Comment vont ta famille et tes amis en Ukraine ?

Vitenko : « La plupart d’entre eux ont fui le pays. J’ai perdu mes deux parents cette année, mais pas à cause de la guerre. Mon père est décédé au début de cette année, ma mère il y a quelques semaines. Elle a fait une hémorragie cérébrale. Je me suis rendu en Ukraine pour ses funérailles et j’y suis resté plusieurs semaines pour m’occuper des soldats. Je suis de retour en Belgique depuis la semaine dernière.

Tout cela n’était-il pas trop en un an pour une seule personne ? Ne dois-tu pas aussi faire le deuil ?

Vitenko: «Chacun pleure à sa manière. Rester immobile à la maison ne ferait que me rendre malheureux, surtout quand mes compatriotes ont besoin d’aide. C’est ma façon de vivre la perte de mes parents. »

Vous êtes de retour en Belgique depuis la semaine dernière.

Vitenko: «Oui, j’ai voyagé trois fois en Ukraine, au total j’y suis resté près de six mois. Heureusement, ma famille soutient à 100% ma mission. Je ressens aussi beaucoup de soutien au travail : l’hôpital m’a accordé trois semaines de congés payés en plus de mes congés légaux et mes collègues ont repris mes quarts de travail sans se plaindre. Mais j’ai aussi fait beaucoup de travail non rémunéré en Ukraine et mon gros prêt bancaire n’a pas disparu d’un coup. Mais ce sont des préoccupations pour plus tard. Je n’ai pas le choix : trop de gens ont besoin de mon aide.

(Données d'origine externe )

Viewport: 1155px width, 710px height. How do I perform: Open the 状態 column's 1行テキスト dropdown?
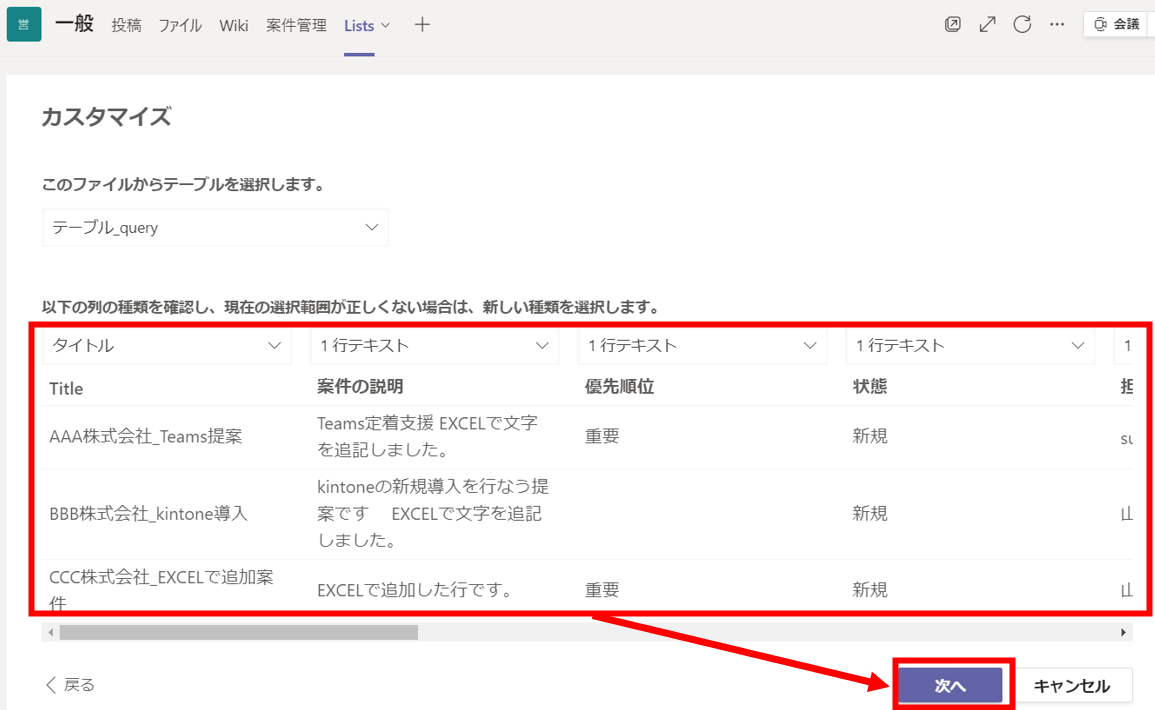pos(970,345)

Que vous réserve le futur proche ?

Vitenko : « Je passerai les vacances et les premières semaines de la nouvelle année en Belgique. Je sens que l’année écoulée a été difficile pour moi, physiquement et mentalement. Mon pays en guerre, l’horreur, la perte de ma mère et de mon père… J’ai besoin de me reposer, de prendre soin de moi. J’espère revenir au printemps.

« Mais je ne peux vraiment pas rester assis. J’organise des transports par camion avec du matériel médical et des groupes électrogènes, je dispense des formations en ligne aux prestataires de soins de santé dans les hôpitaux locaux, et à partir de janvier, des infirmières ukrainiennes feront un stage avec moi. De cette façon, je peux aussi apporter ma contribution depuis Gand.

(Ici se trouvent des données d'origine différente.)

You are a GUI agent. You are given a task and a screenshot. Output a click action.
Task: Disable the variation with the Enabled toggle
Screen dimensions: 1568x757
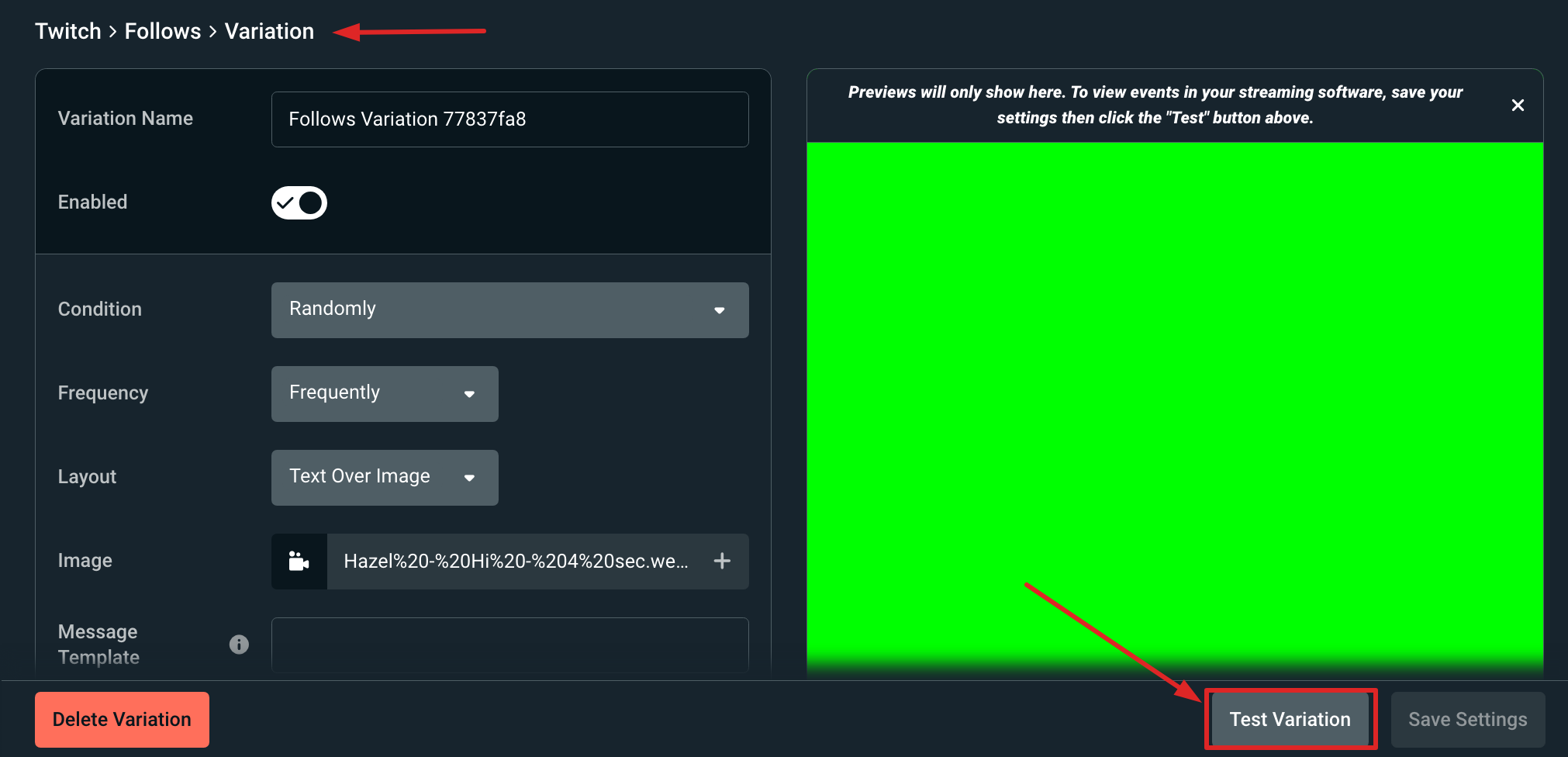pos(299,202)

Pendant ce temps, l’armée ukrainienne vise la Crimée. Rudi Vranckx a déclaré dans Humo qu’il s’inquiète de l’avancée, car une reconquête de la Crimée pourrait vraiment donner des idées nucléaires à Poutine.

Vitenko : « J’ai un message pour l’Occident : si nous cédons un centimètre maintenant, Poutine ne s’arrêtera jamais. Cette guerre détermine les règles du jeu du monde de demain. Si nous admettons maintenant, Poutine va bientôt envahir la Moldavie, puis la Lituanie, et qui sait quel pays ensuite ? L’Ukraine est le seul tampon contre sa conquête.

« Le patriotisme en Ukraine est plus fort que jamais. Les soldats blessés gémissent de douleur, mais veulent toujours retourner au front au plus vite. Ils n’ont pas peur. Nos soldats se battent pour la liberté de chacun, y compris vous et moi.

Ceux qui veulent soutenir la mission d’Ihor peuvent visiter www.ihorvitenko.org.